Word and item position data:
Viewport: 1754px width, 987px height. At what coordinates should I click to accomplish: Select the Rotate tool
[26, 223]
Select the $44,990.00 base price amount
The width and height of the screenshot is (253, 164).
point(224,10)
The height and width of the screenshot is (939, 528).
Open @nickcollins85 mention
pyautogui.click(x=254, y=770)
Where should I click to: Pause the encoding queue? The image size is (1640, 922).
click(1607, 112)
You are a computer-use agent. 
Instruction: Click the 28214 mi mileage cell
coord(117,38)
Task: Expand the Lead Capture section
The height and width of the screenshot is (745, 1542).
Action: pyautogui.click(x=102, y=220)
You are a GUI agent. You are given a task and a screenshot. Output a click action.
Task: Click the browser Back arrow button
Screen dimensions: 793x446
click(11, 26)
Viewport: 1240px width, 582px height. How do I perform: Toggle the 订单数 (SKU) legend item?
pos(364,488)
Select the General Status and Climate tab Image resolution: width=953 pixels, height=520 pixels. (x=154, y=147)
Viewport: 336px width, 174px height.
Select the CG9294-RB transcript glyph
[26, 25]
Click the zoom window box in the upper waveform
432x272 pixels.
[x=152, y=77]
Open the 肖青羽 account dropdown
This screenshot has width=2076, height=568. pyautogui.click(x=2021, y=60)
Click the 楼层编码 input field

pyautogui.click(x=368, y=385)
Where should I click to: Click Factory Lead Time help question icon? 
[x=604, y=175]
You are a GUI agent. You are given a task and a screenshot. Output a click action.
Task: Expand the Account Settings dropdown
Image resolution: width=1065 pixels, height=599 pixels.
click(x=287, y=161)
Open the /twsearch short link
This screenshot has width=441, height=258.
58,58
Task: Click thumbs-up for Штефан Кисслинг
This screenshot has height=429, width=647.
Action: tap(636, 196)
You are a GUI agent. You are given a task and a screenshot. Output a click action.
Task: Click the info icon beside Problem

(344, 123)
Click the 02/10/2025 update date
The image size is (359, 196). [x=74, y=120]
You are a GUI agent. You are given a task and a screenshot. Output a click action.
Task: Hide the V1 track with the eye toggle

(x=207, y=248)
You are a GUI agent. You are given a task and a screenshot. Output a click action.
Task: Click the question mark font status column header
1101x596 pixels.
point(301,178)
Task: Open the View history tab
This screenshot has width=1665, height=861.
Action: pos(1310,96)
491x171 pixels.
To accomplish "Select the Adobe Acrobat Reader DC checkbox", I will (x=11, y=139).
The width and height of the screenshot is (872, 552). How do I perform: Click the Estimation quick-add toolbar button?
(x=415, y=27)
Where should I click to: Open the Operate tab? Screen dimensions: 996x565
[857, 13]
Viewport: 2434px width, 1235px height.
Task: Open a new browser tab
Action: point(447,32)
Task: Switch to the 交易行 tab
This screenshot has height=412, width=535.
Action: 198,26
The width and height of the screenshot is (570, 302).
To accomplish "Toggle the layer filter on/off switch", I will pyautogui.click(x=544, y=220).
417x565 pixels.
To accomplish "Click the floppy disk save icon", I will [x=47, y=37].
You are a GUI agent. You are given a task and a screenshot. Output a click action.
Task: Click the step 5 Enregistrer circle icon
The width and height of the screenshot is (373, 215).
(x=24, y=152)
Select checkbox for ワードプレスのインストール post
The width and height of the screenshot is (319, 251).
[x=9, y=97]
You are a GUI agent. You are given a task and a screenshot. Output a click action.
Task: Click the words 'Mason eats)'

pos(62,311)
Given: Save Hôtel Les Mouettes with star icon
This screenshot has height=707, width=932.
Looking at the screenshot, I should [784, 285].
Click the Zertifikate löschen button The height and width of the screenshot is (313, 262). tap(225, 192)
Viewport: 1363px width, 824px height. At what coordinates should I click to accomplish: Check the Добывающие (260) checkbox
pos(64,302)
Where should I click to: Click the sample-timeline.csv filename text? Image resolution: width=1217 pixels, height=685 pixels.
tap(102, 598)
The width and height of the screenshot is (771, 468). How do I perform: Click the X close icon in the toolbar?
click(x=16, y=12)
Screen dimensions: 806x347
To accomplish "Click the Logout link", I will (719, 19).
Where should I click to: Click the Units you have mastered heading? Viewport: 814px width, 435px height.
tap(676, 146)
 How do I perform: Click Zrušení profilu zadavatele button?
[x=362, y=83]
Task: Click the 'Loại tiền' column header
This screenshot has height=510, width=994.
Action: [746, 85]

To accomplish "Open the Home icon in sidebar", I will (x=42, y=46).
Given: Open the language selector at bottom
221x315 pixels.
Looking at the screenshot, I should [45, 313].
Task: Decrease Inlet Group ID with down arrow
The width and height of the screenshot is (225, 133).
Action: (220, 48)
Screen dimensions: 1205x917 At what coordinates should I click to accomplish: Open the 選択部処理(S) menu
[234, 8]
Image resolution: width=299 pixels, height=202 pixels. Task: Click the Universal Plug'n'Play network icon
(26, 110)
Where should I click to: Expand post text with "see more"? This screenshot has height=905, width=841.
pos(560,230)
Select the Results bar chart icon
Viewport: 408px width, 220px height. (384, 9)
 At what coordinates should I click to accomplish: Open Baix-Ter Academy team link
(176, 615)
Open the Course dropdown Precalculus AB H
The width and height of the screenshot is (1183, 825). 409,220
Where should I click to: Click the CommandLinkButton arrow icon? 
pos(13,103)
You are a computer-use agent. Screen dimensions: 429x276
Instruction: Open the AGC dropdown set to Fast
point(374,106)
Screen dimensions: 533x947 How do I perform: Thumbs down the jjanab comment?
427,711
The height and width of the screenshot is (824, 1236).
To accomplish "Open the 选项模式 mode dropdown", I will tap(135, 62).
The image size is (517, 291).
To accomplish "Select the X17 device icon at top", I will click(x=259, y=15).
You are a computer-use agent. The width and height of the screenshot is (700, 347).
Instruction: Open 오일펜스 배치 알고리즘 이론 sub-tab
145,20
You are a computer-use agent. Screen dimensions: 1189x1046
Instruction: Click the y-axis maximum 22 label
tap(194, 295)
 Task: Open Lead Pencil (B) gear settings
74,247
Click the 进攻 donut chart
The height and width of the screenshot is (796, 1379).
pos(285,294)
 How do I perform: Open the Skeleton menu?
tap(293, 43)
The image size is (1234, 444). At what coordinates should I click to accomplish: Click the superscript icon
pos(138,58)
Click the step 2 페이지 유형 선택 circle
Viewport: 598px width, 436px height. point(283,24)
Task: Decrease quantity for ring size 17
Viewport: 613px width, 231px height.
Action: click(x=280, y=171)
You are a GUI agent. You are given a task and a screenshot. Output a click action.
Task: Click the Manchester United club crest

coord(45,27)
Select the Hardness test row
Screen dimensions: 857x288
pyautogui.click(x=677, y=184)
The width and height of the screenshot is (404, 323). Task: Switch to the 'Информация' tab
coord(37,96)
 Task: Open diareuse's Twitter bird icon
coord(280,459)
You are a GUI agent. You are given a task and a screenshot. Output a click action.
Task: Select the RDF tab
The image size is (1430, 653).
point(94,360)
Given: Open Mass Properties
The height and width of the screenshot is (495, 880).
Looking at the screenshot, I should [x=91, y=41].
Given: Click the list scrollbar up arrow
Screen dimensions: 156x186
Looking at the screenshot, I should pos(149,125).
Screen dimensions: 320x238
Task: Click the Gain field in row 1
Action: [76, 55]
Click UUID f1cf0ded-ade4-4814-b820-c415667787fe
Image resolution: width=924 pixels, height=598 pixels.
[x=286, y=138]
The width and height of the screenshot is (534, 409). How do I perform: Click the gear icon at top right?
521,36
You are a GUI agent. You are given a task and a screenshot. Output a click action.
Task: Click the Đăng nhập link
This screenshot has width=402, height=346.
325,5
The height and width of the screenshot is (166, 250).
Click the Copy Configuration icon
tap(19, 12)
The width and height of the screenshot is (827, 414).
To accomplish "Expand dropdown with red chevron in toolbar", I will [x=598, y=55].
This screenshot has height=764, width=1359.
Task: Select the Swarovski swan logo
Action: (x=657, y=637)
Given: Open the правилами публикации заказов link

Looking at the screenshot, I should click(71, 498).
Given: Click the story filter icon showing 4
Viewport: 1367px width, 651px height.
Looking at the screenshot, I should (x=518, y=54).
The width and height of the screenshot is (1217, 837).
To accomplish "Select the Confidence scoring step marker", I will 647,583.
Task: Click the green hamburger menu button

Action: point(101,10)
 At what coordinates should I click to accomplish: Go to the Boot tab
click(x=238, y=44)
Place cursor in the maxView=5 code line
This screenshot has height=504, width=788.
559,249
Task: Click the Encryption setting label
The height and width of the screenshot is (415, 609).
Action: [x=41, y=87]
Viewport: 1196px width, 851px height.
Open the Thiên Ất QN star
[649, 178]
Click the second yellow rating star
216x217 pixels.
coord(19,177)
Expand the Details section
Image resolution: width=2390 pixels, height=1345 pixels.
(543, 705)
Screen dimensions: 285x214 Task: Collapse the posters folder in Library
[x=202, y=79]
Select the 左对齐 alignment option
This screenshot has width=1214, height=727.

# STATED TASK
Give again, unchanged, the lines that begin at the one containing "You are a computer-use agent. The" and end after the one containing "tap(293, 43)".

# TASK ANSWER
You are a computer-use agent. The width and height of the screenshot is (700, 347).
Instruction: Open 오일펜스 배치 알고리즘 이론 sub-tab
145,20
You are a computer-use agent. Screen dimensions: 1189x1046
Instruction: Click the y-axis maximum 22 label
tap(194, 295)
 Task: Open Lead Pencil (B) gear settings
74,247
Click the 进攻 donut chart
The height and width of the screenshot is (796, 1379).
pos(285,294)
 How do I perform: Open the Skeleton menu?
tap(293, 43)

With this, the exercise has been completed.